In regards to the transportation sales tax, the statement, “economic development suffers if we don’t pass this tax” is not valid because Georgia has always been behind the eight ball in transportation.
But look at the growth we have experienced; transportation didn’t hinder it. Georgia ranked 11th in the country in 2010, most occurring since 1995. The economic vitality of Georgia is alive and well considering the slump the country is in.
The Georgia Department of Transportation is going to waste a lot of that money on administration, studies, etc., before it ever gets to the counties. The counties will be lucky to get back 60 to 65 percent. Which is best for your county, a 100 percent SPLOST or a percentage of a T-SPLOST?

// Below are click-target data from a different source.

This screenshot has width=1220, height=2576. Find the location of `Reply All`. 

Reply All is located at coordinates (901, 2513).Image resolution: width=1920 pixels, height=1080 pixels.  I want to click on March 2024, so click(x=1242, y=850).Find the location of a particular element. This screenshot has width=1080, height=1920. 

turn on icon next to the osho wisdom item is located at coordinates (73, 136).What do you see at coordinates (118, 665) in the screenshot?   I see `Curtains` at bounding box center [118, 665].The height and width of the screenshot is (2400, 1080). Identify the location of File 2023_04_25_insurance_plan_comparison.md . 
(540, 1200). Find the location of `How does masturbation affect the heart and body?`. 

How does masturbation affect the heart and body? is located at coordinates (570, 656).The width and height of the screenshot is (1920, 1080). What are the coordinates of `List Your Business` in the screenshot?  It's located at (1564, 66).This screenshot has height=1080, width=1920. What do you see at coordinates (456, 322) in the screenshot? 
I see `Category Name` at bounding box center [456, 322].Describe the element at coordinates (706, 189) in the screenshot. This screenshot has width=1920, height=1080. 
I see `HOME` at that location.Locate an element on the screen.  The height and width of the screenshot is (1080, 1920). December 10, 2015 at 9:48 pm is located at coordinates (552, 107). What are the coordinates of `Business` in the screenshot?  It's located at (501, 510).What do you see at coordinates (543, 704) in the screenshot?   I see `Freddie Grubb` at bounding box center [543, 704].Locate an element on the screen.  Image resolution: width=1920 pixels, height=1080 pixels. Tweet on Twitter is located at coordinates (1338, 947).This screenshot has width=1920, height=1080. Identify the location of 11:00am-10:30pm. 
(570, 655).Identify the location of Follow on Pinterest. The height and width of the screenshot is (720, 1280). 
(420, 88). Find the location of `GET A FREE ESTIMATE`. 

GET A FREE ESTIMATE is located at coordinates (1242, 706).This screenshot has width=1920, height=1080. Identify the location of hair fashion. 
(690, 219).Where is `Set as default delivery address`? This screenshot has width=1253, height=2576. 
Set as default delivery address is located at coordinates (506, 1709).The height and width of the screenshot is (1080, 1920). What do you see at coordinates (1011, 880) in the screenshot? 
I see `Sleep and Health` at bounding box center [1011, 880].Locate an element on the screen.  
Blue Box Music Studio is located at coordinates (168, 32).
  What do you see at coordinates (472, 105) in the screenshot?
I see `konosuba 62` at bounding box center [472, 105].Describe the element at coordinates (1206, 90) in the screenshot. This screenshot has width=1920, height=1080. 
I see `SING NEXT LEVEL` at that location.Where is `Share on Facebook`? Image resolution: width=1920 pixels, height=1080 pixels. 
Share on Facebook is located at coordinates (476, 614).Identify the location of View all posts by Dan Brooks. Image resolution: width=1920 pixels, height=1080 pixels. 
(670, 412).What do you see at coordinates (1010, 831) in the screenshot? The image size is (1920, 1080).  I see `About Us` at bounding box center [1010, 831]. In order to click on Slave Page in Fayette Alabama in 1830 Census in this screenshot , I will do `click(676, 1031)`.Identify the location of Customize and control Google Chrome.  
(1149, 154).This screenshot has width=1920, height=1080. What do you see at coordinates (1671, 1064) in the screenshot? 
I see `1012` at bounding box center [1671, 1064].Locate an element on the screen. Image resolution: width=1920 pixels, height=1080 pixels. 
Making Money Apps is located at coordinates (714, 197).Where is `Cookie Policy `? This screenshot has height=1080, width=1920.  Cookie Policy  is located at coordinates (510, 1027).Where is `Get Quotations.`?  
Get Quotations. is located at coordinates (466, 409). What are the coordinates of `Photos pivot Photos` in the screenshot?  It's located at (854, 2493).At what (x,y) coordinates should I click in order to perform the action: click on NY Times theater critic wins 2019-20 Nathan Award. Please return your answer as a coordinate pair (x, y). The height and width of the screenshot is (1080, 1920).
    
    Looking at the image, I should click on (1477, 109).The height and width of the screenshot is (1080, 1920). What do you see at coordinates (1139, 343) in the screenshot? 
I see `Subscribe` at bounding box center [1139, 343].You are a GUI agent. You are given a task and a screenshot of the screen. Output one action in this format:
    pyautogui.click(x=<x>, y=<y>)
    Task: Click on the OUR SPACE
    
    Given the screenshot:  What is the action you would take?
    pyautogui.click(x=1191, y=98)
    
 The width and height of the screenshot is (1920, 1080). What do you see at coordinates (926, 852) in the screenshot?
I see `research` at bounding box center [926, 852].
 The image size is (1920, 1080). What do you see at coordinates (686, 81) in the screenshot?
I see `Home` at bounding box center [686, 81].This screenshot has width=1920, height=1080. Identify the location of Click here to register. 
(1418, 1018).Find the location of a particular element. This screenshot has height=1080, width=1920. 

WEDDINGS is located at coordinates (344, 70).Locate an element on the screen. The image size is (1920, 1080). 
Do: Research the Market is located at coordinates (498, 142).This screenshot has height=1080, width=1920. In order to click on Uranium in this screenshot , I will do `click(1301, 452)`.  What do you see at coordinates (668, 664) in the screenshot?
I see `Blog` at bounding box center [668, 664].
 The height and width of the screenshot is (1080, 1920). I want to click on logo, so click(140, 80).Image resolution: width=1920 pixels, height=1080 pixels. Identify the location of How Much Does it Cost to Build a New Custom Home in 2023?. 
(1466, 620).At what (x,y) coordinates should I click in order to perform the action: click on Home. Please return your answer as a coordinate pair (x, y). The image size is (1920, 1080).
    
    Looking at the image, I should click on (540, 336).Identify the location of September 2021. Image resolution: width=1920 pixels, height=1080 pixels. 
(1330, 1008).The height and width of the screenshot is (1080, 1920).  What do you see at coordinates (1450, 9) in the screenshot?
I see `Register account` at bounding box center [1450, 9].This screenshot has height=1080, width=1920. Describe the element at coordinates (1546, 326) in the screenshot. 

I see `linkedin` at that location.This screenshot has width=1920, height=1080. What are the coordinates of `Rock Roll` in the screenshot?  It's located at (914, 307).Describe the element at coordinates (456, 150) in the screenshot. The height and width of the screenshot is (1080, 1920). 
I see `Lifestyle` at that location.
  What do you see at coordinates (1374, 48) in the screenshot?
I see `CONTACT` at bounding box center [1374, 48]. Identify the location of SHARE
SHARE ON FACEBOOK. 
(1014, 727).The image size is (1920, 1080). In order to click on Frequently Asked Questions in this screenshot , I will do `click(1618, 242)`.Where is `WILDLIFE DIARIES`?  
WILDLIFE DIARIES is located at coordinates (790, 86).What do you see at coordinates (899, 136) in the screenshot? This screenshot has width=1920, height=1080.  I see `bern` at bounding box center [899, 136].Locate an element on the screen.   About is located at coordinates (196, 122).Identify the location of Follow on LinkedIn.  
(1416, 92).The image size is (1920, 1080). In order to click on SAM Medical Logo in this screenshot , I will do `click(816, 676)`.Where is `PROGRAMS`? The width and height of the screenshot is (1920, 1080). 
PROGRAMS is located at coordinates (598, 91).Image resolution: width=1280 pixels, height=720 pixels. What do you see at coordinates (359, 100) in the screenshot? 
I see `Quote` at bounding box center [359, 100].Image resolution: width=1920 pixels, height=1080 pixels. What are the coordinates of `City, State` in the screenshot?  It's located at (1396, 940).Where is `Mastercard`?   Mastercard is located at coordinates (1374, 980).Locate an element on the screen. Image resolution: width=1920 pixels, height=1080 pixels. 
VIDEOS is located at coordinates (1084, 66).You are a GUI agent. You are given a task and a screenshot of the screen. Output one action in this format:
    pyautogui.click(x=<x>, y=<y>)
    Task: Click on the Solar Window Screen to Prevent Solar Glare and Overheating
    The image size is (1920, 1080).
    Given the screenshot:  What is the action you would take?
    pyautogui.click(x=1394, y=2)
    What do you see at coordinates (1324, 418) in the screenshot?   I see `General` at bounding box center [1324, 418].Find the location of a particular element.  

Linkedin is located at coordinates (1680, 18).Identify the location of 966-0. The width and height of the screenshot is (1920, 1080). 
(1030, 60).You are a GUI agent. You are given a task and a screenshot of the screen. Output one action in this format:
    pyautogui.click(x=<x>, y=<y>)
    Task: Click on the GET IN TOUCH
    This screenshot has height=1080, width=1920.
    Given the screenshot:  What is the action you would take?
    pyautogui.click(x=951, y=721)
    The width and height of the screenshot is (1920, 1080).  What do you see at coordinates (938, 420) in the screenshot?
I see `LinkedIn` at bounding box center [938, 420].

GDOT, in the past, was a well-run and efficient organization, but within the last 10 to 15 years it has become too much of a political bureaucracy to fulfill its duties properly or be cost-efficient.
Let’s look at why GDOT is having problems fulfilling its mission. Money is one, but that’s not the problem I will remit today. Everyone wants this airplane called T-SPLOST to fly, yet a pilot and destination has not been established and the fuel to get there is not available and won’t be unless the tax passes.
So the Transit Governance Study Commission decides it is out of its ability to fly the plane and dumps it on state representatives with input from county commissioners, none of whom know how to fly the plane, either, and are not sure of their destination but know they want the money to get there.
The result will be the plane may never fly, and if it does, it may not get to its destination because of detours to form more committees. The best thing that can happen is for voters not to supply the fuel. Why should they support a tax to fly a plane with no pilot or a fully planned destination? Why should voters support a tax when the vote has been rigged by unbalanced regional populations, where two or three counties decide the vote of 11 or 12 other counties?
So why is this T-SPLOST so bad? Because those ones who will suffer are low income, fixed income and other poor. There will be no economic benefit for them as they become more dependent on government support.
Government has gotten too big, with too many programs, taxes too high, too many changes every year the legislature meets and too much interference from government at all levels.
Slim down the GDOT; renew its purpose; eliminate some programs not directed specifically at improving transportation; install strong leaders with knowledge in the field; eliminate political hacks with no experience in transportation; provide sources of revenue from those who benefit most from transportation (users) and not the poor.
Renew GDOT’s pilot license, get out of the way and let it do its job and it will set the destination and get us there. Because the rank and file of GDOT has the skills while the chambers of commerce and politicians don’t.
Vote for home rule; vote no to T-SPLOST.